Task directions => Each line from the one that holds "Where should I click to: Click VLC" to the end of the entries is to be given again exactly. Do not include pictures.

[Data provided — start]

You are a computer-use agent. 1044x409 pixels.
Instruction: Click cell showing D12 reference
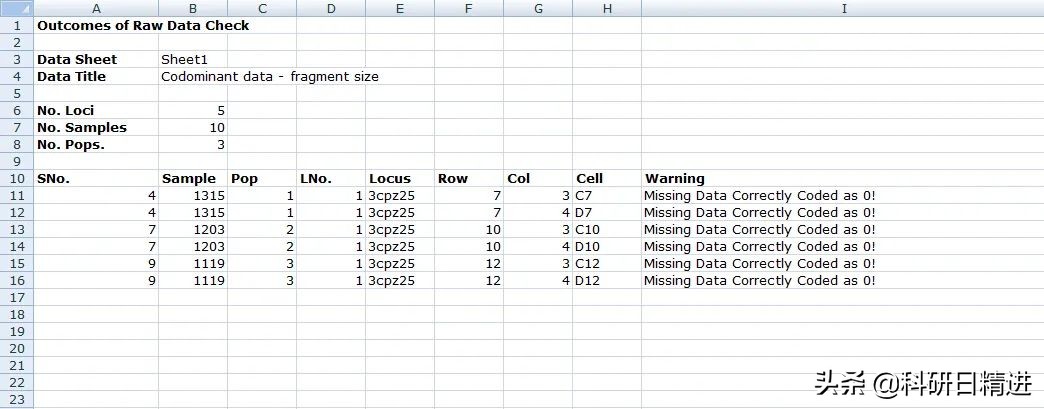coord(607,280)
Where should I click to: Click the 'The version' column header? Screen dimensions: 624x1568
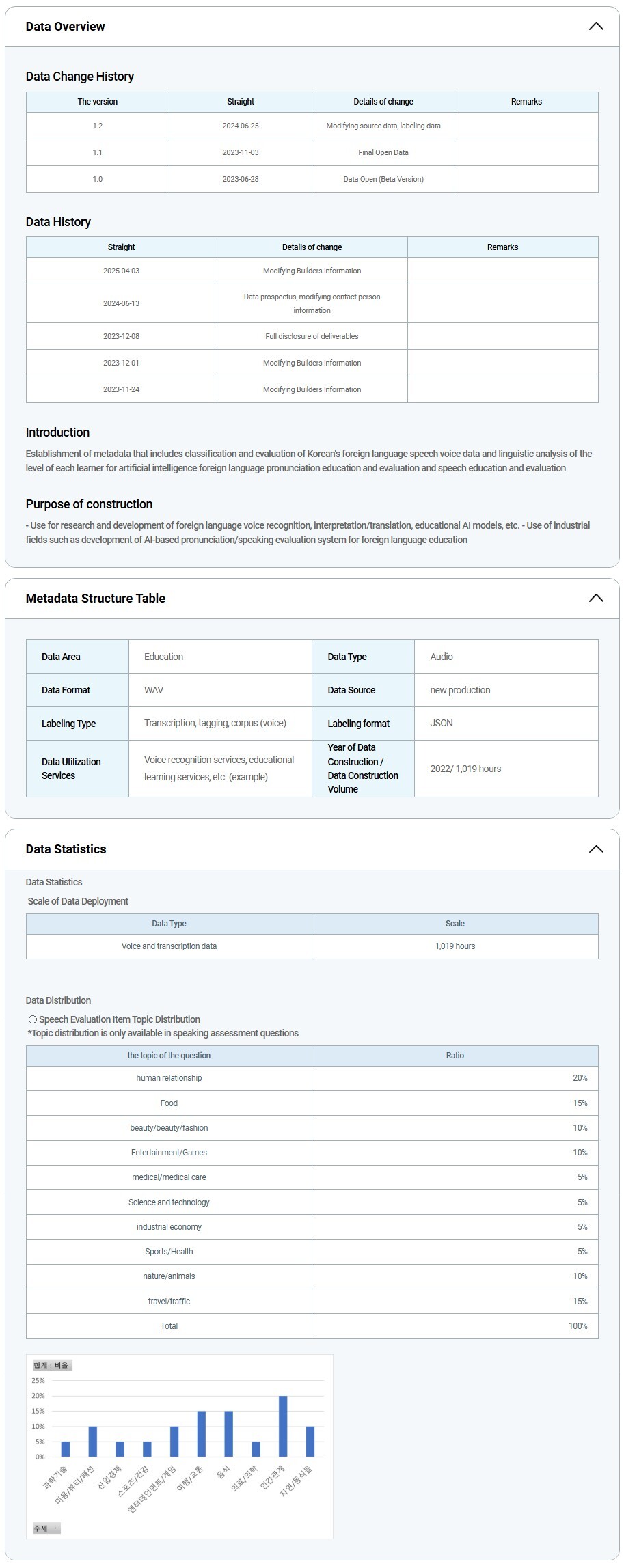pos(98,102)

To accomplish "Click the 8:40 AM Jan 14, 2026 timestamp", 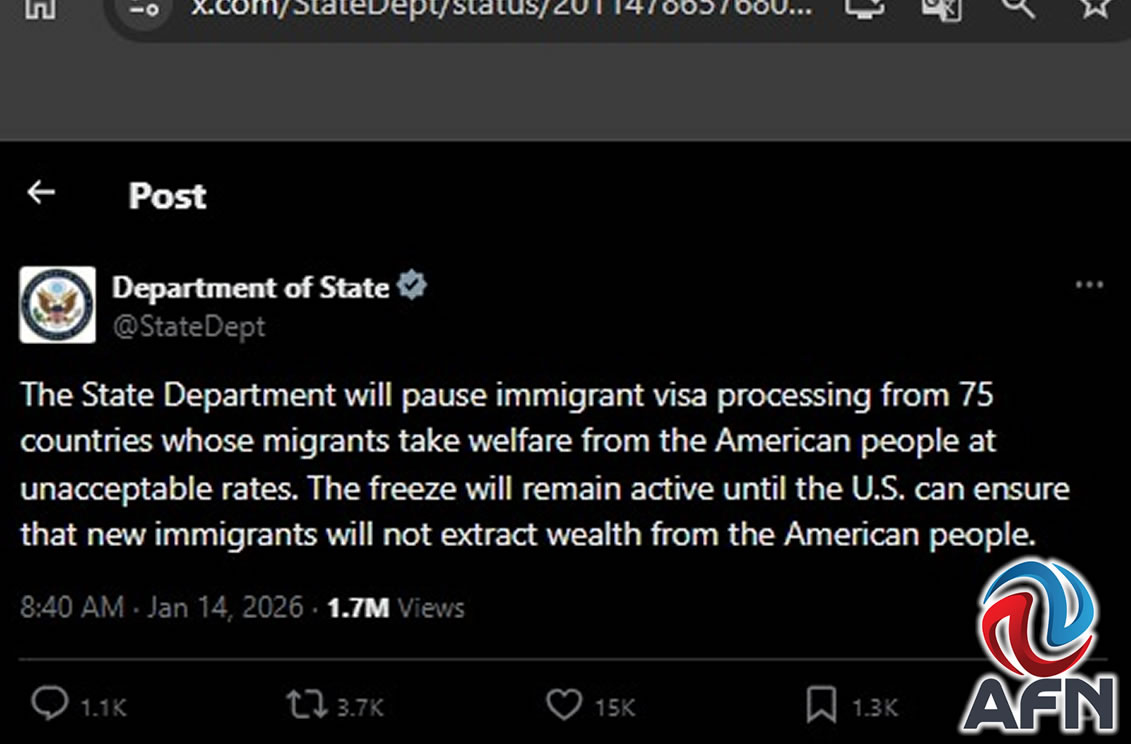I will [x=161, y=607].

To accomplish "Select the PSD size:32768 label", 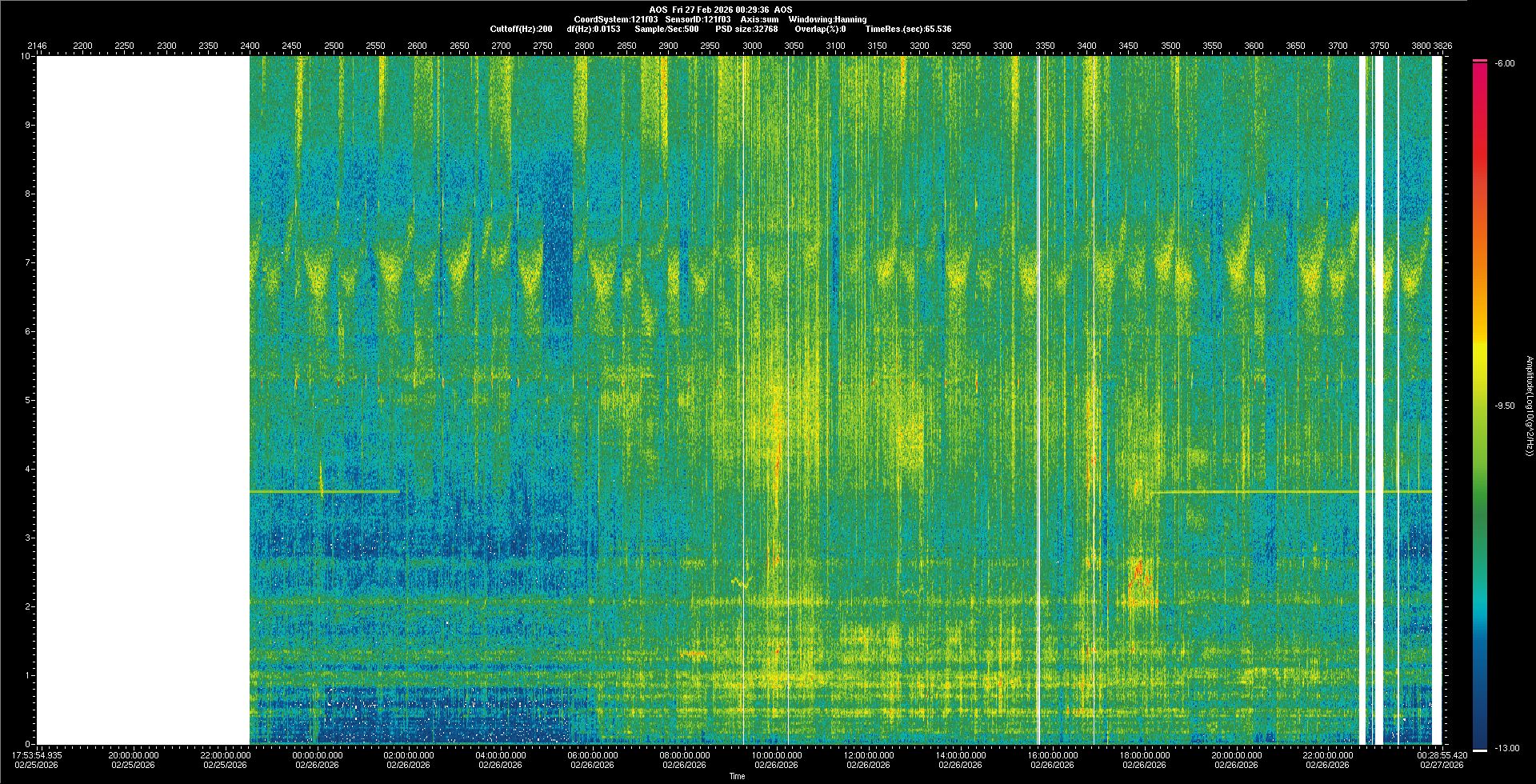I will (x=746, y=29).
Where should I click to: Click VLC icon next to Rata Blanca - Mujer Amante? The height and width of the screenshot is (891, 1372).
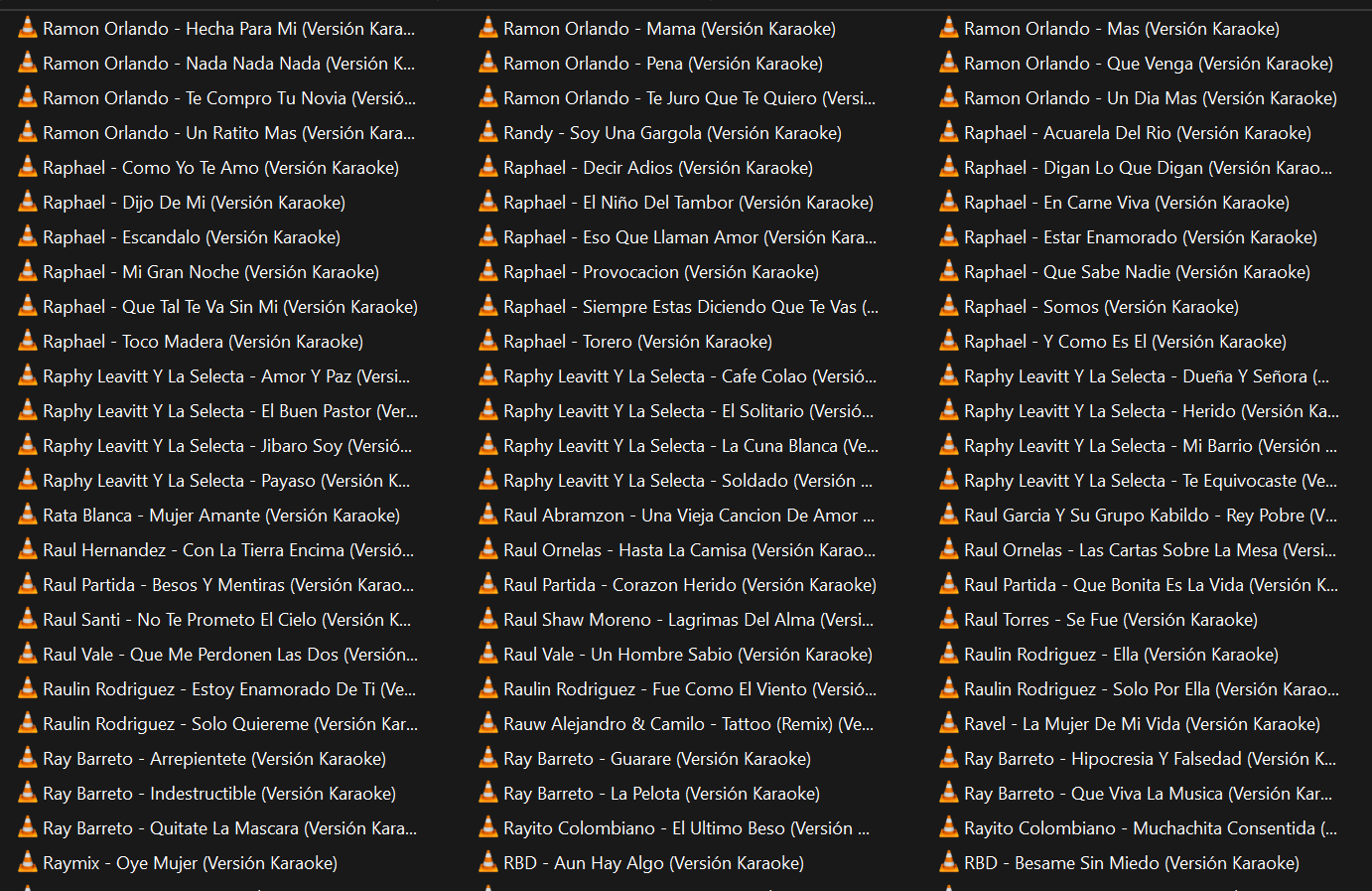[x=28, y=516]
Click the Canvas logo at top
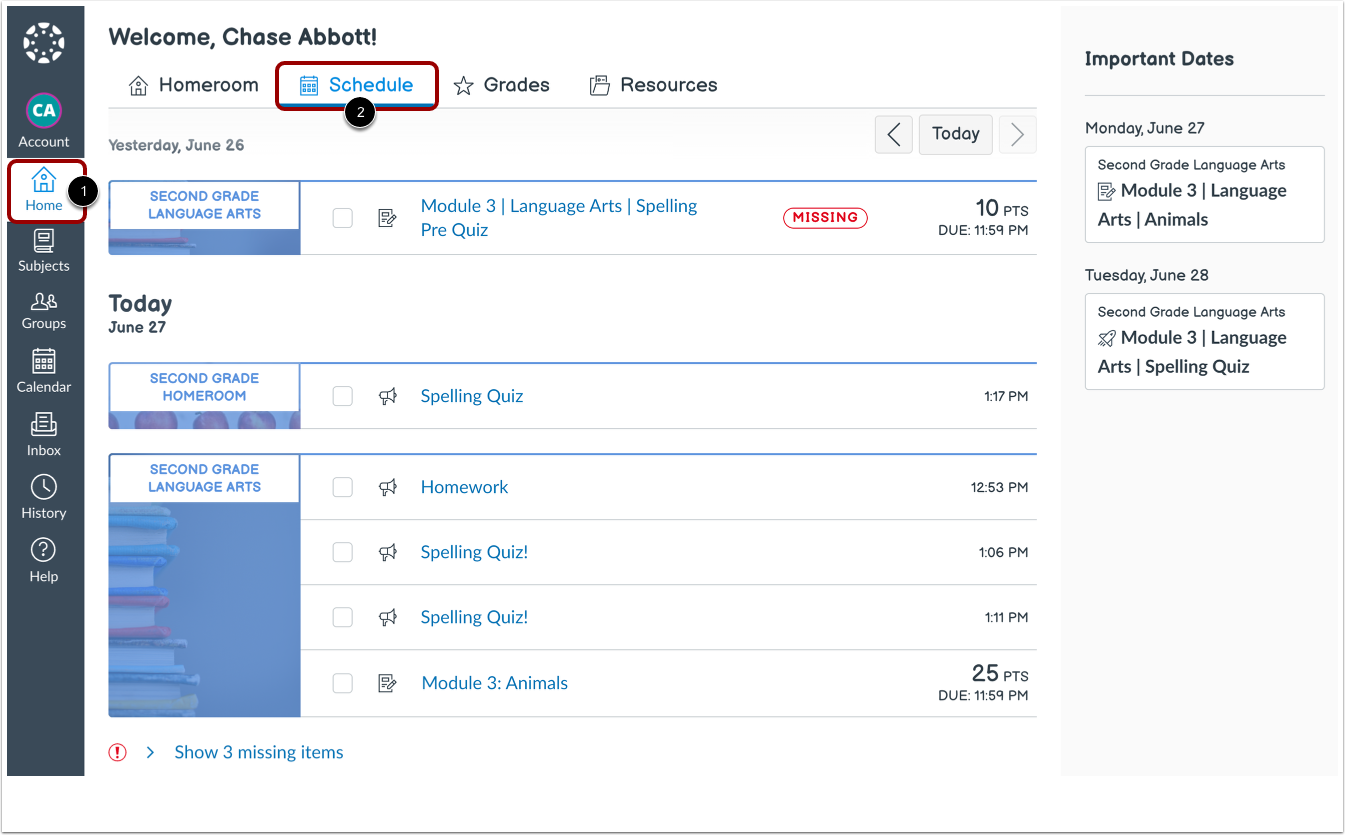1345x835 pixels. (x=44, y=44)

[Data provided — finish]

Solution below =>
Where should I click to: Click VLC icon next to Rata Blanca - Mujer Amante? The height and width of the screenshot is (891, 1372).
[x=28, y=516]
Click the Canvas logo at top
1345x835 pixels. (x=44, y=44)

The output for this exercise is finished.